EXERCISE TASKS:
1. Using the article on Iran's attack on Israel, answer these questions:
(a) On what date did Iran carry out the attack?
(b) About how many drones, cruise missiles and ballistic missiles were launched at Israel?
(c) What age does Ayatollah Ali Khamenei turn on Friday?
2. Reproduce the passage of the article on Iran's attack on Israel starting at "(JNS) — On April" and ending at "a key driver.", swapping "Analysts" for "Experts".
3. Carry on the article about Iran's direct attack on Israel from its last sentence.

** SOURCE PASSAGE follows **

Iran’s attack on Israel based on perceived U.S.-Israel rift

Iranian military missiles, long-range, short-range and satellite missiles on display at a military museum in Tehran. Credit: saeediex/Shutterstock.

by David Isaac

(JNS) — On April 14, Iran for the first time broke with its longstanding policy of attacking Israel only by proxy. The question is, why?

Analysts offer a variety of explanations, but all agree that Iran’s perception that the United States had distanced itself from Israel was a key driver.

While Iranian proxies in Yemen, Lebanon, Iraq and Syria did participate in the attack, the vast majority of the more than 300 drones, cruise missiles and ballistic missiles launched at Israel came straight from Iranian territory.

“This is a very strange event. Iranian strategy is to send someone else to get killed,” said Eyal Pinko, a researcher and lecturer at Bar-Ilan University, who served for years in Israeli intelligence services.

Iran’s pretext for the attack was retaliation for the April 1 assassination of one of its generals, a targeted killing attributed to Israel. However, Pinko told JNS, “Iranian generals have been killed before. It doesn’t explain the change in doctrine.”

According to Pinko, “Iran perceived Israel as weak on several fronts, foremost among which is that it saw a significant decline in U.S. support.”

He noted the Biden administration’s growing criticism of Israel’s conduct of the war against Hamas, culminating in America’s failure to veto a U.N. Security Council resolution calling for an immediate ceasefire.

Mark Dubowitz, CEO of the Foundation for Defense of Democracies, a Washington-based think tank, told JNS that there’s “no doubt” that Iran concluded that it could attack Israel directly without fear of U.S. reprisal.

“It’s the number one reason,” he said. “Iran calculated accurately that there would be huge American pressure on Israel not to respond.”

In other words, he said, U.S. deterrence against Iran has “if not collapsed, certainly significantly diminished. Biden told Iran, ‘If you’re thinking about attacking, don’t,’ and Iran did.”

The U.S. administration believes in “deterrence-by-denial,” he said. “Meaning if we can deny the enemy the ability to penetrate our airspace and harm our citizens through the technological wizardry of our air defenses, then that is sufficient. It’s very much the Biden administration’s policy and philosophy.”

“Iran was counting on it [American intervention],” agreed Sharona Zablodovsky, a member of Forum Dvorah, an Israeli women’s group comprising experts in foreign affairs and national security. “The U.S. wants mediation. And mediation doesn’t work in this region.”

The fact that U.S. elections are coming up also played a role in Iranian thinking, she said. “Iran has oil and basically controls the price of fuel at the end of the day. It knows that Biden would never let Israel attack Iran’s oil fields in an election year.”

Iran also felt emboldened to attack directly because it perceived Israel as internally divided given that anti-government protests have flared up again after subsiding following the Oct. 7 attack, itself universally perceived as an astonishing sign of Israeli vulnerability. “In Iranian eyes, internal conflict equals weakness,” she said.

Zablodovsky stressed another, somewhat surprising factor, behind Iran’s direct attack — Iranian Supreme Leader Ayatollah Ali Khamenei’s age (he turns 85 on Friday) and poor health.

** End of SOURCE PASSAGE **
** EXTRACTED ENTRIES follows **

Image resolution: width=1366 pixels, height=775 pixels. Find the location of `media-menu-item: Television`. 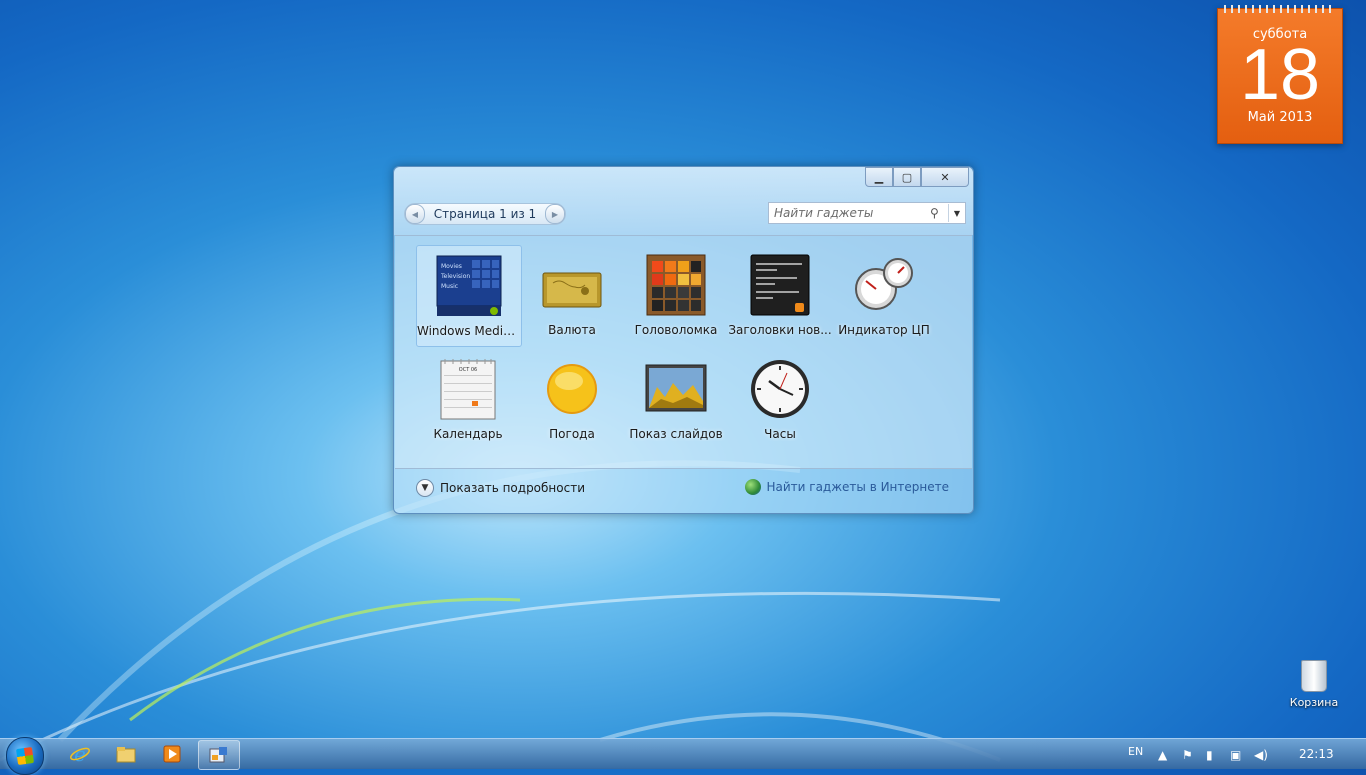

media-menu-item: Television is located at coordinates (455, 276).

** End of EXTRACTED ENTRIES **
** EXTRACTED ENTRIES follows **

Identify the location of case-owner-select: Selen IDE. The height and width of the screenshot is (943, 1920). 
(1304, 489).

** End of EXTRACTED ENTRIES **

ANSWERS FOR THE EXERCISE:
1.
(a) April 14
(b) More than 300
(c) 85

2.
(JNS) — On April 14, Iran for the first time broke with its longstanding policy of attacking Israel only by proxy. The question is, why?

Experts offer a variety of explanations, but all agree that Iran’s perception that the United States had distanced itself from Israel was a key driver.

3.
“It might sound a little crazy, but he’s been working on destroying Israel [for] over 40 years now. He wants to see his life’s project manifested. How many years does he have — two, three, maybe four? Personally, I think he feels like he’s nearing the end of his days. And here he has been given an opportunity to attack Israel,” she said.

However, according to Zablodovsky, Iran miscalculated, as its direct attack opens it to an Israeli counterattack. Pinko agreed, saying Iran didn’t figure on Jordan, the United States and the United Kingdom actively coming to Israel’s defense. They misread the pressure on Israel by Western powers, he said.

All three analysts agree that the attack was more a flexing of muscles, a demonstration of Iranian capabilities, than an all-out attack. Turkish, Jordanian and Iraqi officials say Iran gave warning of the attack. Saudi Arabia and the United Arab Emirates were also warned by Iran and shared that intelligence with the United States, The Wall Street Journal reported.

“If they wanted to produce overwhelming damage, they would have done it without telegraphing their punch. They would have done it without warning the United States,” FDD’s Dubowitz said.

Nonetheless, he said, Iran had hoped for greater success. “One shouldn’t assume that this was the Iranians throwing a soft punch. They threw a pretty hard punch. They were obviously disappointed to see that their ballistic and cruise missiles weren’t able to kill more Israelis.”

While U.S. pressure will likely result in a more scaled-down Israeli retaliation than might otherwise have taken place, Israel absolutely must respond to the attack, said Dubowitz.

“The U.S. is putting huge pressure on the Israelis not to respond, offering all kinds of goodies if they don’t, but Israel lives in a tough neighborhood and any sign of weakness will be an invitation to further provocation,” he added.

“Is Israel going to use this opportunity to go after key nuclear assets? Obviously, Iran’s nuclear program is galloping ahead. There will need to be action and this would seem to be an opportune time,” he argued.

Zablodovsky agreed that Israel has no option other than to attack.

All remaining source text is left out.